Task prompt »
A single number is the required answer: the count of lines in the listing below that hold the string "computer".

Records shown »
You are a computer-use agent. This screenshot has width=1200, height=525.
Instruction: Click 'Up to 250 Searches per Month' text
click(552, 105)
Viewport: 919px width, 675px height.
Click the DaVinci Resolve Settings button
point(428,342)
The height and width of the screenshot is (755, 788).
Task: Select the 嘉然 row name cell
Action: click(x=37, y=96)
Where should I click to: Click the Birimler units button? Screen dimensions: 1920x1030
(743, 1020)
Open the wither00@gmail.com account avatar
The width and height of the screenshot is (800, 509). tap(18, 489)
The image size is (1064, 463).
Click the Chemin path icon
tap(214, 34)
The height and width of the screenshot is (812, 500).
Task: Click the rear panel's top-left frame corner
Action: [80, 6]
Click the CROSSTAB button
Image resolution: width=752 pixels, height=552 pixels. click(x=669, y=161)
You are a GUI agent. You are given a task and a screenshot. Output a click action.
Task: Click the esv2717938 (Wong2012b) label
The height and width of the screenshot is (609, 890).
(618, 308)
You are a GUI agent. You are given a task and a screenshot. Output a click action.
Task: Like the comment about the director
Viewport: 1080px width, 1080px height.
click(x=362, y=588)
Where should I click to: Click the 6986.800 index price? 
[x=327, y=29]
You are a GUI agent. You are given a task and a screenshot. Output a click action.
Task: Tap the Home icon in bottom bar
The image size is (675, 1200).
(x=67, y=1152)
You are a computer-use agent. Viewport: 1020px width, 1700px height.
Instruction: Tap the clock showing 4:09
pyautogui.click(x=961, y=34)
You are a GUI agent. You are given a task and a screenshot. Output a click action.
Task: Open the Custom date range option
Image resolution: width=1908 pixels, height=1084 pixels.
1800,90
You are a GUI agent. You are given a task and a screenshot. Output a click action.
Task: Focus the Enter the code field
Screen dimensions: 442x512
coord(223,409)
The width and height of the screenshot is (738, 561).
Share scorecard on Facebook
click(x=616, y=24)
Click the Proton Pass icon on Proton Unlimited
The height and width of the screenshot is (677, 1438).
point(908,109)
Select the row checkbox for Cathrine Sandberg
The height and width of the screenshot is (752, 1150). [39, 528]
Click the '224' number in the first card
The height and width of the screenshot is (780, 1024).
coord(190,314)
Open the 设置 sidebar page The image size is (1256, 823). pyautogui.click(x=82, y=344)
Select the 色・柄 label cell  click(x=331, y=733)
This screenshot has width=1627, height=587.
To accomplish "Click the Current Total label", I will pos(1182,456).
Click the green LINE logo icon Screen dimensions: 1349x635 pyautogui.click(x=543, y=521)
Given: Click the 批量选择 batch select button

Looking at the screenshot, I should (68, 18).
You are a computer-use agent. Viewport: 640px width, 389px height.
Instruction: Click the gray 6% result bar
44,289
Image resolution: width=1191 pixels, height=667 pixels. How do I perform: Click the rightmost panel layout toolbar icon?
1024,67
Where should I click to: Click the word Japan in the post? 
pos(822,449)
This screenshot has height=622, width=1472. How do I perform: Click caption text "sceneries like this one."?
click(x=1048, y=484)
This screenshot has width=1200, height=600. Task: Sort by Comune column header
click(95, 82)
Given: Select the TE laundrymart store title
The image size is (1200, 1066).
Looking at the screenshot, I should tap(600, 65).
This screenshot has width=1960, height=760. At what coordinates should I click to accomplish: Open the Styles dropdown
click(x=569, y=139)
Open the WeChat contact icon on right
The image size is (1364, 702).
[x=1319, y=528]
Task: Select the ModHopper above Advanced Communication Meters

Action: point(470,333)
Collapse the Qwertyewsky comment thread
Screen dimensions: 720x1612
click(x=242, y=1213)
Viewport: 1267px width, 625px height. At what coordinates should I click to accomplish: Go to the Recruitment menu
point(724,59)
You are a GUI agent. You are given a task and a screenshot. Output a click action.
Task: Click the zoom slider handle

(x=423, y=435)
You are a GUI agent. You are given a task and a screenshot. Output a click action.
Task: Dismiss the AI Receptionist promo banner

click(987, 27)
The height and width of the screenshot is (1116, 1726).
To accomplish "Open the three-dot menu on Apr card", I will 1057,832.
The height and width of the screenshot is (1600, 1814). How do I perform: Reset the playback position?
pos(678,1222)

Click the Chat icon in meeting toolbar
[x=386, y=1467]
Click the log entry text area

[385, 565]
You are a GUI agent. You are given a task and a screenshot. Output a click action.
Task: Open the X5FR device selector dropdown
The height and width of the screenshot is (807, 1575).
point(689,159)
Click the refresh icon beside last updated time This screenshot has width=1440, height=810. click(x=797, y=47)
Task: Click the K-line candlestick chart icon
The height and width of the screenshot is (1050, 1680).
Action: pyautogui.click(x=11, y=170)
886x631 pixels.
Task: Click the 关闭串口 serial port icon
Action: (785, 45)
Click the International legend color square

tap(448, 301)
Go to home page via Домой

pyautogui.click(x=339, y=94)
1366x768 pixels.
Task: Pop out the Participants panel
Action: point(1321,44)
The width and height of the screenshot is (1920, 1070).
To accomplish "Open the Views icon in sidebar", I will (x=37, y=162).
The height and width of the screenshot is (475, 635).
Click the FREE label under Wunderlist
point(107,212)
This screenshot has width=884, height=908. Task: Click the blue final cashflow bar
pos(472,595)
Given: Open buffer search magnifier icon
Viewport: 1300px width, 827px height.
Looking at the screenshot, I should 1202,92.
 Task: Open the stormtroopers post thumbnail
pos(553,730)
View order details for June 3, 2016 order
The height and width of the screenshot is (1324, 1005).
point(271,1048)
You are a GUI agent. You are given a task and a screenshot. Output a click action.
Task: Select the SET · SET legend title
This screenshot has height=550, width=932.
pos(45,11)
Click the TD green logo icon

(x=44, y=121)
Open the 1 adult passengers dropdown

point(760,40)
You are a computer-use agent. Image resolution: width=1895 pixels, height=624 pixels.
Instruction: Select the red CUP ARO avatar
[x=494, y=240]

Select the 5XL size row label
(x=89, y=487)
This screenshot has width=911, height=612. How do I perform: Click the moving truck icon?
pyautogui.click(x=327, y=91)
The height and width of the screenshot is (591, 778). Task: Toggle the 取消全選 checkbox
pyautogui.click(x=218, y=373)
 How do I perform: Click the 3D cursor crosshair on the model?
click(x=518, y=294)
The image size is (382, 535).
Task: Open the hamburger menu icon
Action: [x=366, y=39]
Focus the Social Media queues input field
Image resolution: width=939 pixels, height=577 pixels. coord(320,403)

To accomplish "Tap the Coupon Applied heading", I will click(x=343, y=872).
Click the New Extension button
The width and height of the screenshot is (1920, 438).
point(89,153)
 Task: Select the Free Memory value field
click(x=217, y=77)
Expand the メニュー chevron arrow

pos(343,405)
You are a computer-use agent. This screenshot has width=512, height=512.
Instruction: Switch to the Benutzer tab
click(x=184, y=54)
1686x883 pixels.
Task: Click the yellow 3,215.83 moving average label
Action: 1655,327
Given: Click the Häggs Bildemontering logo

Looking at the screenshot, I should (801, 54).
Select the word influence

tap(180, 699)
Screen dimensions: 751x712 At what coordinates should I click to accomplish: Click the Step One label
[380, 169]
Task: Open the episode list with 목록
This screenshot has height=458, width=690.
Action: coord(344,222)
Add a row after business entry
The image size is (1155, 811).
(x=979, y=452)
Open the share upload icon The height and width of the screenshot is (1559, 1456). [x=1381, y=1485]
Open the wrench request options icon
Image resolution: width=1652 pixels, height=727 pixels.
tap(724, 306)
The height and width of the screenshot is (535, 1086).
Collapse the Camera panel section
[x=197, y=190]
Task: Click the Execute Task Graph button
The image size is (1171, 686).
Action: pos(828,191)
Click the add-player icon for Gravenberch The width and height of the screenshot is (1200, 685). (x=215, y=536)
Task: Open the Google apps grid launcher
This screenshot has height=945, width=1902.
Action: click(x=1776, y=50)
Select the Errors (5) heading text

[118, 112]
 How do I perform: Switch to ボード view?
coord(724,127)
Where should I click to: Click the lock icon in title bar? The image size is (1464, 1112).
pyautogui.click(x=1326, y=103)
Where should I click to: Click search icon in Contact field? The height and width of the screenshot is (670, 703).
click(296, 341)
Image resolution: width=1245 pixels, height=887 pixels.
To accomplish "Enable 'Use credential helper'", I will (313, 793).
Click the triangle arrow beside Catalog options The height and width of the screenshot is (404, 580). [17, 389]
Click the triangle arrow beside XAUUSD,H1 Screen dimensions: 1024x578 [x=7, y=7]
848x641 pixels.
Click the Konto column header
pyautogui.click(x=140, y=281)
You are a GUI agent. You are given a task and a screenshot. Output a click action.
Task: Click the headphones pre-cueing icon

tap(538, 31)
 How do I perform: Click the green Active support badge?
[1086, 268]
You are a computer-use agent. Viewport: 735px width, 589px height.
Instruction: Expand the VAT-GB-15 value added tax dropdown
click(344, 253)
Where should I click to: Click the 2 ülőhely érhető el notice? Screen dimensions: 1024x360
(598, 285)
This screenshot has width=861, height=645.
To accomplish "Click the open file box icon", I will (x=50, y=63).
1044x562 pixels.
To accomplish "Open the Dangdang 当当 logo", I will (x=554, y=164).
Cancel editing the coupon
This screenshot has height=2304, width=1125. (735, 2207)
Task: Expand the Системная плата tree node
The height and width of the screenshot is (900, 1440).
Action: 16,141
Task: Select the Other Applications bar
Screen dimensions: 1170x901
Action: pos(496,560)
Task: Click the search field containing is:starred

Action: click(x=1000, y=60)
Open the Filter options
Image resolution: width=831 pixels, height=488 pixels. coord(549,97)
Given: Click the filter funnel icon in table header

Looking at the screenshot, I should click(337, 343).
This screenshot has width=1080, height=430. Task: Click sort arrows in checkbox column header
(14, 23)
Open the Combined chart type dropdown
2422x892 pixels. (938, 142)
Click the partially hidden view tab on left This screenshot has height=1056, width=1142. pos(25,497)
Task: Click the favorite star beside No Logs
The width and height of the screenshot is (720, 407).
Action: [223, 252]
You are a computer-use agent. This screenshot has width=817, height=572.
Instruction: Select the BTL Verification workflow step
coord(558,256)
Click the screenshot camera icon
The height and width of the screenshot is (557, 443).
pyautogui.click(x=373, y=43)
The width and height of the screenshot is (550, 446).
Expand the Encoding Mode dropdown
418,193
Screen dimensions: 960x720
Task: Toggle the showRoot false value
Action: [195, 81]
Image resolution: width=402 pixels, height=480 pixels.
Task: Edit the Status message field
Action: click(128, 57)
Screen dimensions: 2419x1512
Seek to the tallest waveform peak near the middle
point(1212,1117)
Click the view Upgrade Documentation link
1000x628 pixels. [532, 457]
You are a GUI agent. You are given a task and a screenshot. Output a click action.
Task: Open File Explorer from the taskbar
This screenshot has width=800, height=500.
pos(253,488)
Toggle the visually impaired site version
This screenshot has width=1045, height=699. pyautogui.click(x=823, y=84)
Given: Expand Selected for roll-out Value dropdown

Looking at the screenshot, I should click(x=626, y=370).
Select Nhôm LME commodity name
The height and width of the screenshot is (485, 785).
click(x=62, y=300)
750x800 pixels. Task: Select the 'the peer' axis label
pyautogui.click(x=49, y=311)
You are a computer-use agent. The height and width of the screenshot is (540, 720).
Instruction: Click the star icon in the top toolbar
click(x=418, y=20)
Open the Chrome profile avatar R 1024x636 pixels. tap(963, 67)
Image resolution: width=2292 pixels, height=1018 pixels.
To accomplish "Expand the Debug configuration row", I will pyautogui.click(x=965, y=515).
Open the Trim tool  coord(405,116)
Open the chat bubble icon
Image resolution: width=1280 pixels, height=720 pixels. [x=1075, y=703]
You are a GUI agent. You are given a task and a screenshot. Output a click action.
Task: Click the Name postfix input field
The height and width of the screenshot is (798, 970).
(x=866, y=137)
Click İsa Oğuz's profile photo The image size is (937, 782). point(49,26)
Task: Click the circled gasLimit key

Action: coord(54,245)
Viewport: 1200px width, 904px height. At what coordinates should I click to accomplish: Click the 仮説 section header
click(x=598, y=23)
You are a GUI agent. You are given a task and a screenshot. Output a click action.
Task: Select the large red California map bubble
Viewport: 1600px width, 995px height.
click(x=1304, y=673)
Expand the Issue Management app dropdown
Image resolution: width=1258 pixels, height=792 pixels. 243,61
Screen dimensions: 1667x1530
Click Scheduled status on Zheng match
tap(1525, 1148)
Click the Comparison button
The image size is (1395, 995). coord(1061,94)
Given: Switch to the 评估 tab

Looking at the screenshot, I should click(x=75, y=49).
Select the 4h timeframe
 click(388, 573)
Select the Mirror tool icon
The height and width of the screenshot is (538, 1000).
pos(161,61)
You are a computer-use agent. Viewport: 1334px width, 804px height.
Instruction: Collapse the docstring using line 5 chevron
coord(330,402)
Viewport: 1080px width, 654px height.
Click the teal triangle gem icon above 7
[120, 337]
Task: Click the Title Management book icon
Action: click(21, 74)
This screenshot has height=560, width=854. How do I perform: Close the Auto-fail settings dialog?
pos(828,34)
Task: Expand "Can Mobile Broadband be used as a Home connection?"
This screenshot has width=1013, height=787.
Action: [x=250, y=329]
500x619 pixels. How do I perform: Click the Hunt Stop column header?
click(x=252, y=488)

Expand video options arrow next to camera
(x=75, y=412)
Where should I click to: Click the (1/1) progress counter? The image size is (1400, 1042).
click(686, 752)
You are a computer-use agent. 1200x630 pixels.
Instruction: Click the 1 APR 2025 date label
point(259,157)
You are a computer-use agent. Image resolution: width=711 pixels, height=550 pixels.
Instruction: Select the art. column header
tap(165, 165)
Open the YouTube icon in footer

The answer »
11